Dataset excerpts
========================
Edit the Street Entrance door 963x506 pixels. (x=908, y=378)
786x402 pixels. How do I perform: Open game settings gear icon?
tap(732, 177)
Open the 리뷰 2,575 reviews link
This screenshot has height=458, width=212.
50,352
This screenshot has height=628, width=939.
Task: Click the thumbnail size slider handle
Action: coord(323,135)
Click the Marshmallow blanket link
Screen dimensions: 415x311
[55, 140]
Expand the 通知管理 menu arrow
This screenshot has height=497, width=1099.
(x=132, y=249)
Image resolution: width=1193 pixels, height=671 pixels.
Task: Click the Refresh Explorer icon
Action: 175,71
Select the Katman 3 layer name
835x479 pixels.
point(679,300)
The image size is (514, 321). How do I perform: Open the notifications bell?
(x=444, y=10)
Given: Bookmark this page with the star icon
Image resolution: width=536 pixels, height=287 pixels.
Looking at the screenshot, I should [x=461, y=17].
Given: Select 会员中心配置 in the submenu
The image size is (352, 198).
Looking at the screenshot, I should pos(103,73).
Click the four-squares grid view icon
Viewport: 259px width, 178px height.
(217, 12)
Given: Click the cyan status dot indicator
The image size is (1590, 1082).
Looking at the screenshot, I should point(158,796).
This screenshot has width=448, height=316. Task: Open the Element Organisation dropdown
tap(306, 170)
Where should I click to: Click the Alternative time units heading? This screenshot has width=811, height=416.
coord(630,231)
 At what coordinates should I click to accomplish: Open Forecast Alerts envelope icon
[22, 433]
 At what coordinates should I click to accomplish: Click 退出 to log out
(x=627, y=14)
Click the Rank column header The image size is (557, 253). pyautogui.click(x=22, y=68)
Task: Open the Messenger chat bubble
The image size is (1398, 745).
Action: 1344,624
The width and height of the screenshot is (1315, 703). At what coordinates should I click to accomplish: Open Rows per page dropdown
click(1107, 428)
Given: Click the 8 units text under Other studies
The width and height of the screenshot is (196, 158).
========================
Above this instruction are the records; retype exactly the lines from the one containing "Viewport: 259px width, 178px height." up to and including the one containing "Given: Click the 8".

_Solution to the problem_:
Viewport: 259px width, 178px height.
(217, 12)
Given: Click the cyan status dot indicator
The image size is (1590, 1082).
Looking at the screenshot, I should point(158,796).
This screenshot has width=448, height=316. Task: Open the Element Organisation dropdown
tap(306, 170)
Where should I click to: Click the Alternative time units heading? This screenshot has width=811, height=416.
coord(630,231)
 At what coordinates should I click to accomplish: Open Forecast Alerts envelope icon
[22, 433]
 At what coordinates should I click to accomplish: Click 退出 to log out
(x=627, y=14)
Click the Rank column header The image size is (557, 253). pyautogui.click(x=22, y=68)
Task: Open the Messenger chat bubble
The image size is (1398, 745).
Action: 1344,624
The width and height of the screenshot is (1315, 703). At what coordinates should I click to accomplish: Open Rows per page dropdown
click(1107, 428)
Given: Click the 8 units text under Other studies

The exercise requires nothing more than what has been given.